Ukrainian ombudsman Dmytro Lubinets added that during months of captivity in Russian prisons, some people have lost weight and suffered from a number of illnesses.

"One of those who we managed to return lost 77 kilograms in 5 months," Lubinets said during the international human rights conference in late December 2023.

PHOTO: Hadi Nasser Al-Hajri (C-R), Qatari ambassador to Ukraine, and Ukrainian Human Rights Commissioner Dmytro Lubinets (C-L) walk past Ukrainian border guards standing at the border of Ukraine and Belarus, on Feb. 20, 2024.
Hadi Nasser Al-Hajri (C-R), Qatari ambassador to Ukraine, and Ukrainian Human Rights Commissioner Dmytro Lubinets (C-L) walk past Ukrainian border guards standing at the border of Ukraine and Belarus before the arrival of Ukrainian children in the Volyn region, on Feb. 20, 2024.
Roman Pilipey/AFP via Getty Images

The total number of Ukrainian civilians captured during the two years of invasion is a ballpark figure since Russia doesn't provide any details, but Lubinets said it's estimated that there are more than 25,000 people who've been captured.

Yulia Khrypun's NGO has worked with about 400 families who have been searching for their relatives and demanding they be exchanged.

The swaps of civilians are not regulated by international humanitarian law and the Geneva Conventions generally prohibit the capture of noncombatants.
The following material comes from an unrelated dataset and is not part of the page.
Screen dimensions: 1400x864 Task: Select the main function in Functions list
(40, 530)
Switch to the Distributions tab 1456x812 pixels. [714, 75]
In Ukraine, there is still no separate institution for treating such cases, they are all part of the work of the coordination headquarters for the treatment of the prisoners of war.

"The very fact that civilians are being returned as part of the POWs swaps, and that these swaps take place during the actual fighting is a big achievement," Vitaliy Matvienko, a representative of the headquarters, told ABC News. "Every time it is a separate operation in an unpredictable environment. The names of people who are working on it are kept secret."

The Ukrainian authorities have not disclosed many details about this process, due to the sensitivity of the issue.

Yulia Khrypun said she hopes she gets a call from her farther every time she hears a prisoner swap is happening.

"And when I don't get it it's the worst feeling ever," she said.

To support both hope and mental health she went to a therapist and began to play sports.

"I keep waiting for my dad. I know it will be still hard after he returns, there will be a bunch of other problems," she said. "But I keep going and sometimes my hope even helps me keep smiling."